Image credit: Jyrki Kymäläinen/Flickr. (CC BY-ND 2.0)

Recently an “unusually high amount” of radioactivity was detected over Helsinki, the capital of Finland.

It was confirmed by the officials from the Radiation and Nuclear Safety Authority (STUK) that 4,000 microbecquerels of the radioactive isotope caesium-137 per cubic meter of air had been detected by their rooftop air sampler in Helsinki. This was around 1,000 times the regular amount detected by their equipments.

It was quite strange that the radiation levels on the following two days were back to 12 microbecquerels per cubic meter of air, which was within the normal standard.

Caesium-137 was widely applied to the areas of medical devices and industrial processes as well as research centers. As large concentrated exposure to the isotope could lead to radiation sickness and even death, the authorities confirmed that levels were never high enough to have impact on human health.

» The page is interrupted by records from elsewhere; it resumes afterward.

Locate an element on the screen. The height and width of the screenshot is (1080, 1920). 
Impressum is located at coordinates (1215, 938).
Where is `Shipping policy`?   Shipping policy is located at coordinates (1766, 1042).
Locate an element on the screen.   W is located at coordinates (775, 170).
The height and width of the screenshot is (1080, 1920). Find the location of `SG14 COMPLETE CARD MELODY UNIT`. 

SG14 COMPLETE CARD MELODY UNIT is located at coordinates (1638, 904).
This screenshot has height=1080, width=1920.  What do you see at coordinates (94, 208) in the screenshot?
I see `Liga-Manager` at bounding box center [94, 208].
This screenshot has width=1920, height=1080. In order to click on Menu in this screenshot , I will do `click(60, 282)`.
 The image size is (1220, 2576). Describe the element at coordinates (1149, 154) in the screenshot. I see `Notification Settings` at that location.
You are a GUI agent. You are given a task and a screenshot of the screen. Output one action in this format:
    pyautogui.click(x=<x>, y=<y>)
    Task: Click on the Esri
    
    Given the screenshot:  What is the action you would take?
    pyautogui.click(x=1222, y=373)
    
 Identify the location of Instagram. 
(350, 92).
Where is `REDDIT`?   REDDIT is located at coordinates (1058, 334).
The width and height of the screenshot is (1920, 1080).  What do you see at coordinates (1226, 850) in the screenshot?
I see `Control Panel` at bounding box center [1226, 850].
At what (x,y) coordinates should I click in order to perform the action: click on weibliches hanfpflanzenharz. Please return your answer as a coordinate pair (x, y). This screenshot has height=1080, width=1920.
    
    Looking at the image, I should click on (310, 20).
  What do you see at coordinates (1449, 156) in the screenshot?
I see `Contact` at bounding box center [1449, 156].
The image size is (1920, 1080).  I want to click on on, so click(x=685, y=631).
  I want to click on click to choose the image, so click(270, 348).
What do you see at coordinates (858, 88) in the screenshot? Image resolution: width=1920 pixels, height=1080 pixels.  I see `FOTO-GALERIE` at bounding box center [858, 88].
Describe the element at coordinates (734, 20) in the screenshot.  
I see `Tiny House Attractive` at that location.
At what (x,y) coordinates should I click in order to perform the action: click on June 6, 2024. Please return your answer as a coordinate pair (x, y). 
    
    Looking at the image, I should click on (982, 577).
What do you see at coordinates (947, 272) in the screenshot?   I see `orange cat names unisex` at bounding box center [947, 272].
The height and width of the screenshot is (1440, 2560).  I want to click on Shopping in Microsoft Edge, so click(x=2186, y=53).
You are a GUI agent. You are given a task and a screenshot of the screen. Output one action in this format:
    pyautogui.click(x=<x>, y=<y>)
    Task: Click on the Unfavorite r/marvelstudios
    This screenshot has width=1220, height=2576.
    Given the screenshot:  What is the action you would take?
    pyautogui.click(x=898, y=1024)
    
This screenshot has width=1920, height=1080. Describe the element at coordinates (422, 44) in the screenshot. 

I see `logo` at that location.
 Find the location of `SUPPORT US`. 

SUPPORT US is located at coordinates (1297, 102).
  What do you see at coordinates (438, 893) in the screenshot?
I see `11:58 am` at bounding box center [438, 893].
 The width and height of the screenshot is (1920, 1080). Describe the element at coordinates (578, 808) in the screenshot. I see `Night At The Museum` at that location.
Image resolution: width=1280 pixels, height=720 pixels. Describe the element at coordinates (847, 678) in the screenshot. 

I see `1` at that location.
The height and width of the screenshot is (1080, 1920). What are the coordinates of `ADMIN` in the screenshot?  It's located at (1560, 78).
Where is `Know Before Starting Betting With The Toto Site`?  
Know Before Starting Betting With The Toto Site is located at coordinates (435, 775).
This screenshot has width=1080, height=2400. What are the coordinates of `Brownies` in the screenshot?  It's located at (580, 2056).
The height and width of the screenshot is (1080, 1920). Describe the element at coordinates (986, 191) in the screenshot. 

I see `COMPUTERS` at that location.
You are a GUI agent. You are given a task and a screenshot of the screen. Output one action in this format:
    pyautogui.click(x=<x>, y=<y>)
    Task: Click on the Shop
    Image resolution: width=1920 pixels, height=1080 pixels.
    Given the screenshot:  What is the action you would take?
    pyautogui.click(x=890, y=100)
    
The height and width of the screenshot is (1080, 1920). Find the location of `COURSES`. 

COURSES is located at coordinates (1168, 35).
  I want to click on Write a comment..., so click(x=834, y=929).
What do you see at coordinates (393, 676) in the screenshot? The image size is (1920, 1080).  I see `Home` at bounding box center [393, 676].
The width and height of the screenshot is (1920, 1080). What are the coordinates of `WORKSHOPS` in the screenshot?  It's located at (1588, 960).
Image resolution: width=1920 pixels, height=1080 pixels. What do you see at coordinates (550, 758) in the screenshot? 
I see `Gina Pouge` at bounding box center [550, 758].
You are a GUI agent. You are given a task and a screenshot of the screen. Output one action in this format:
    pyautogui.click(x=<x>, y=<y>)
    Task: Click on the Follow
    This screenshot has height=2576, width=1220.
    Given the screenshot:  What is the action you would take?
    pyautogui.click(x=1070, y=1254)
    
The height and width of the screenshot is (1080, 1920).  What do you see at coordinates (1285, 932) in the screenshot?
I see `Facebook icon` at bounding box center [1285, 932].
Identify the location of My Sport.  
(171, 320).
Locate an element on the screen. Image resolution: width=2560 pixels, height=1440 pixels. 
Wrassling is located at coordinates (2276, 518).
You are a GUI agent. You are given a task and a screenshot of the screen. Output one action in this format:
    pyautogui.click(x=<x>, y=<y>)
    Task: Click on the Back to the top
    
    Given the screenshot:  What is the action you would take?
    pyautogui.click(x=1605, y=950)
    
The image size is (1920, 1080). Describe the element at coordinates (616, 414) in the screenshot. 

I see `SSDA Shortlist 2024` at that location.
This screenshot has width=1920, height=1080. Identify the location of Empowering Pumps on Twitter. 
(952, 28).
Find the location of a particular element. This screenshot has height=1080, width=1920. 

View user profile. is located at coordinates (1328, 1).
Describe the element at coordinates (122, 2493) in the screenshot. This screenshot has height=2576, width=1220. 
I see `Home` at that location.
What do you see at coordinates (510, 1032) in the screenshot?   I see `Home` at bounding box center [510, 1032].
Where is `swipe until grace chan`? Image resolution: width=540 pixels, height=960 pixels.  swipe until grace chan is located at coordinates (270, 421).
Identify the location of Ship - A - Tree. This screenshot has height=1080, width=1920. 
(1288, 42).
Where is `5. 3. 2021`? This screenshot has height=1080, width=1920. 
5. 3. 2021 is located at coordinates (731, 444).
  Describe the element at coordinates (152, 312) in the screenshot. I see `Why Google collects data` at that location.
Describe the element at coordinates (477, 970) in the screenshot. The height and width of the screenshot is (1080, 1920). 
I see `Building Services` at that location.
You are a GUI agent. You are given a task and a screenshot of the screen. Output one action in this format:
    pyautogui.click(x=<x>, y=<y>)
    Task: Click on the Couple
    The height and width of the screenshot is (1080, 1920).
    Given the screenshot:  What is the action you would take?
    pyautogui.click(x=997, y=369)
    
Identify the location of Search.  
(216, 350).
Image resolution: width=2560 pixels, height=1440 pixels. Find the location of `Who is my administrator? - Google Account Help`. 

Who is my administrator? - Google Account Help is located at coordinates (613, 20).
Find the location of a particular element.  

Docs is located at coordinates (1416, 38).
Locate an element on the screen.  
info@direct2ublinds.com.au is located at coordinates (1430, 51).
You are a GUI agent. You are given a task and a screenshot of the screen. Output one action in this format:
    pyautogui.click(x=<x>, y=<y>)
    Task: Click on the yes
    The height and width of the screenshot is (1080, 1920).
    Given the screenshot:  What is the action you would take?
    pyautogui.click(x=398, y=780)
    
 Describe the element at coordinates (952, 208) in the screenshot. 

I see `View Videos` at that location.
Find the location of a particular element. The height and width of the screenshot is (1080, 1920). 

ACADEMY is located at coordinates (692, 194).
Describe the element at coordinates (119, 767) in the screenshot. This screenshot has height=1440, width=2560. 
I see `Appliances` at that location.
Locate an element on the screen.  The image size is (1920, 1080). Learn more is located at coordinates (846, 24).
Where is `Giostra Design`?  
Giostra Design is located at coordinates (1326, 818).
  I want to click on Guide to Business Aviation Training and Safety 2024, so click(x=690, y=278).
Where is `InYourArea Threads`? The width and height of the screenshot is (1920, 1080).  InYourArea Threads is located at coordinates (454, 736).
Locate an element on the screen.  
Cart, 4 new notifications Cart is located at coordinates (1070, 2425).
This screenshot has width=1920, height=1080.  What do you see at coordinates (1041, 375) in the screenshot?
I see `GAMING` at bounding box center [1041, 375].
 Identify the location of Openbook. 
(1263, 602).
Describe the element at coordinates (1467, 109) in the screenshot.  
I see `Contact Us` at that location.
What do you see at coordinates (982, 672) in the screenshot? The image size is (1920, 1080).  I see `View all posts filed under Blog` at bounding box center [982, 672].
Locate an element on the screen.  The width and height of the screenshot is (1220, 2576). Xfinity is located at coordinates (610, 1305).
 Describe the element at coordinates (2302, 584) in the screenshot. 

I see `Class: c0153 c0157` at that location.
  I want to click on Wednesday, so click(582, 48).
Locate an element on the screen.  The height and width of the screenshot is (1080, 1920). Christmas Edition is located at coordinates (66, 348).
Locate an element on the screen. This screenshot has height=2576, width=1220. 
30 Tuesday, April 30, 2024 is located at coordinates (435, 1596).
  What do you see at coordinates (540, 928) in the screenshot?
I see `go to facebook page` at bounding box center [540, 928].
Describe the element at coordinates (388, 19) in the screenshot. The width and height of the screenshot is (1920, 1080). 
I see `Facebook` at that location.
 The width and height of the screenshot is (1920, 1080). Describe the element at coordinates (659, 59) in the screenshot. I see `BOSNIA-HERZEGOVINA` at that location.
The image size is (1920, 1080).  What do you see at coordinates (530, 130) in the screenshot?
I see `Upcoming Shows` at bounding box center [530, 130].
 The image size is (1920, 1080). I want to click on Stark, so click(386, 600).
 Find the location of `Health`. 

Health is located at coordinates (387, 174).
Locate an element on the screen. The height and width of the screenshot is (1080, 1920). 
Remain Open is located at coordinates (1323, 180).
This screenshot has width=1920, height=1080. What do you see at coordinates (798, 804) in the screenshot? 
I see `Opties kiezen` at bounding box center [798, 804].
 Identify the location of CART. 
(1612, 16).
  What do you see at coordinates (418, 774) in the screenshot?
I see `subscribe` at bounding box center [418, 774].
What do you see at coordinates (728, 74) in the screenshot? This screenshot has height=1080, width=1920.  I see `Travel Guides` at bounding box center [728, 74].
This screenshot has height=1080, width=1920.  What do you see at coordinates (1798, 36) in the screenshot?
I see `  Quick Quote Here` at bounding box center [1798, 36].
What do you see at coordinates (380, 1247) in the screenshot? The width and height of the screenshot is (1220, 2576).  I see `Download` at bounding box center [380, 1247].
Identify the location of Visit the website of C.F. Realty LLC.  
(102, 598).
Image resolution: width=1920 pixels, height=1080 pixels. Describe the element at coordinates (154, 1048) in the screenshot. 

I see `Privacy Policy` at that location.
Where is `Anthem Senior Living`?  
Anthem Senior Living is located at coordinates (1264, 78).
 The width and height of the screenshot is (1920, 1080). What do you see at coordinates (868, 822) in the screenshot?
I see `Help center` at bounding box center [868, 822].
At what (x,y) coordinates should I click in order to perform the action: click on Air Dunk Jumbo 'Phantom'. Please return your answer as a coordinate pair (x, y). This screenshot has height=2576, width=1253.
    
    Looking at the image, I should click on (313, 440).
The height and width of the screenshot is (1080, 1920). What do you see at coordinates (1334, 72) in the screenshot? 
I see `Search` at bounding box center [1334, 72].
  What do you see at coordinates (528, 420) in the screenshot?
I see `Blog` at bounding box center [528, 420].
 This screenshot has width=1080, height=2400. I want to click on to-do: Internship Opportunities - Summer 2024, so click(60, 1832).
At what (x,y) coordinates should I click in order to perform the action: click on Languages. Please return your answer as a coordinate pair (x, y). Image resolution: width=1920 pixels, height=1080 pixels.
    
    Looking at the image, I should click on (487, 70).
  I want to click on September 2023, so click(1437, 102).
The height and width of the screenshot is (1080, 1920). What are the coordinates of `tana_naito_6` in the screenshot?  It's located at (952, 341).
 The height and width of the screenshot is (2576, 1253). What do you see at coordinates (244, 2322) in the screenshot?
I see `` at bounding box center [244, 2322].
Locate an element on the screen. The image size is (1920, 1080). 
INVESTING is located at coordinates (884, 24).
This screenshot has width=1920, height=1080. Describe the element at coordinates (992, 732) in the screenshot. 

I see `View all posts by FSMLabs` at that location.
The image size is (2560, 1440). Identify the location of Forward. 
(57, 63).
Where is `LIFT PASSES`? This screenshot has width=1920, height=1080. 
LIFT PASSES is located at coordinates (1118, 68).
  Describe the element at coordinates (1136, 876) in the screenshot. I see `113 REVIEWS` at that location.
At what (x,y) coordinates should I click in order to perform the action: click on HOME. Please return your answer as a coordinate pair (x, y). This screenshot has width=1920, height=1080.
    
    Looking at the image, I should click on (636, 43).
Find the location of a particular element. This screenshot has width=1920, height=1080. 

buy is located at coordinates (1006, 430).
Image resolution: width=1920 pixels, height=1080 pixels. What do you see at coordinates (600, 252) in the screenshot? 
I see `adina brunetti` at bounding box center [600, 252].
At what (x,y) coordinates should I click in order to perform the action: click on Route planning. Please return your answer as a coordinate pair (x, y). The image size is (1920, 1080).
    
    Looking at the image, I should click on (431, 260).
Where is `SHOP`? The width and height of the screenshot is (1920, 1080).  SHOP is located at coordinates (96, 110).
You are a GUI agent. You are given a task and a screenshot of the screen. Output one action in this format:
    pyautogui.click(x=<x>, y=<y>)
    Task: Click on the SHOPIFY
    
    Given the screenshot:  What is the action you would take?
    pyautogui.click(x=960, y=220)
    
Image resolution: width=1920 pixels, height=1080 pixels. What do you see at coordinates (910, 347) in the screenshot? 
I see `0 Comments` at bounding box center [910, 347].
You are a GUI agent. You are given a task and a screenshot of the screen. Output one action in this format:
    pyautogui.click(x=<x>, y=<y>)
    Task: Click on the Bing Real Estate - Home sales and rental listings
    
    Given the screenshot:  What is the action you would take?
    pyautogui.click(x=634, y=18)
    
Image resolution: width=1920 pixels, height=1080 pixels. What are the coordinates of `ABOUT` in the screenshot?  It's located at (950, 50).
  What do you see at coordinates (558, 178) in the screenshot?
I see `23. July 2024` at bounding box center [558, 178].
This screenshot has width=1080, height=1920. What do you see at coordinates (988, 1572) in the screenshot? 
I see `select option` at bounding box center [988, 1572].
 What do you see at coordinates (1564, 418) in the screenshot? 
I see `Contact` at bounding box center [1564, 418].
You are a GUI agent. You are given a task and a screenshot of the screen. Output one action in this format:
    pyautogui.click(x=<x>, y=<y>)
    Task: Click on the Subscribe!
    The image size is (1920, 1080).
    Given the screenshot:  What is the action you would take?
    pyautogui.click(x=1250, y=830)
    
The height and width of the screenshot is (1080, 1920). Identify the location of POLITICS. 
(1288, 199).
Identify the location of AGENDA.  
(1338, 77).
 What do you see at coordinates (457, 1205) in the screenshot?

Radiation was detected on a regular basis above Helsinki, according to the STUK, they were drifts from the Chernobyl nuclear power plant fallout over 1,000 kilometers (620 miles) away. But the sample just contained caesium-137, which implied such unusually high levels were not related to any form of nuclear reactor.

For a couple of days, the source was mysterious. However, the STUK had given an update, saying that the source was traced back to the garage in its own building, because there was a small radioactive waste treatment facility in their property complex. Now the facility had since been isolated and further investigations were carried out accordingly.